:: TASK DIRECTIONS ::
Print the following entries without any change.

=== Section Start ===

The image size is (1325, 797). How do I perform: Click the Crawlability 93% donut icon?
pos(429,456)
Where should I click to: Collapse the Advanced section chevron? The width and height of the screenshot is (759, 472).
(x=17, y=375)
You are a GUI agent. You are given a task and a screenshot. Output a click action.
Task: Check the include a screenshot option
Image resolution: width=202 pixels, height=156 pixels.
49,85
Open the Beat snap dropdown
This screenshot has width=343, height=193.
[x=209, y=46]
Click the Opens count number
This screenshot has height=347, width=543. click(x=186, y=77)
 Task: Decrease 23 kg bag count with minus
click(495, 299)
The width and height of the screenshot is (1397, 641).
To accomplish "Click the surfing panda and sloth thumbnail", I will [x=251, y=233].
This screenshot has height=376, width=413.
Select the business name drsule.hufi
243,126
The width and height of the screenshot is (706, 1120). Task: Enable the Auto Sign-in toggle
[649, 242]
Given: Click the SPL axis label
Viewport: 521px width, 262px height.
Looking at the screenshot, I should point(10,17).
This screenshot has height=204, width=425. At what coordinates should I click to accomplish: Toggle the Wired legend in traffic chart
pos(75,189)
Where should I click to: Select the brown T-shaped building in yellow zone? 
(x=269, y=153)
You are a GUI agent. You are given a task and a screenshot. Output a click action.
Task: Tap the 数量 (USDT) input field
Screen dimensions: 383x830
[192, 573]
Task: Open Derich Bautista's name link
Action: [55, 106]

=== Section End ===

:: EXERCISE OUTPUT ::
The image size is (1325, 797). How do I perform: Click the Crawlability 93% donut icon?
pos(429,456)
Where should I click to: Collapse the Advanced section chevron? The width and height of the screenshot is (759, 472).
(x=17, y=375)
You are a GUI agent. You are given a task and a screenshot. Output a click action.
Task: Check the include a screenshot option
Image resolution: width=202 pixels, height=156 pixels.
49,85
Open the Beat snap dropdown
This screenshot has width=343, height=193.
[x=209, y=46]
Click the Opens count number
This screenshot has height=347, width=543. click(x=186, y=77)
 Task: Decrease 23 kg bag count with minus
click(495, 299)
The width and height of the screenshot is (1397, 641).
To accomplish "Click the surfing panda and sloth thumbnail", I will [x=251, y=233].
This screenshot has height=376, width=413.
Select the business name drsule.hufi
243,126
The width and height of the screenshot is (706, 1120). Task: Enable the Auto Sign-in toggle
[649, 242]
Given: Click the SPL axis label
Viewport: 521px width, 262px height.
Looking at the screenshot, I should point(10,17).
This screenshot has height=204, width=425. At what coordinates should I click to accomplish: Toggle the Wired legend in traffic chart
pos(75,189)
Where should I click to: Select the brown T-shaped building in yellow zone? 
(x=269, y=153)
You are a GUI agent. You are given a task and a screenshot. Output a click action.
Task: Tap the 数量 (USDT) input field
Screen dimensions: 383x830
[192, 573]
Task: Open Derich Bautista's name link
Action: [55, 106]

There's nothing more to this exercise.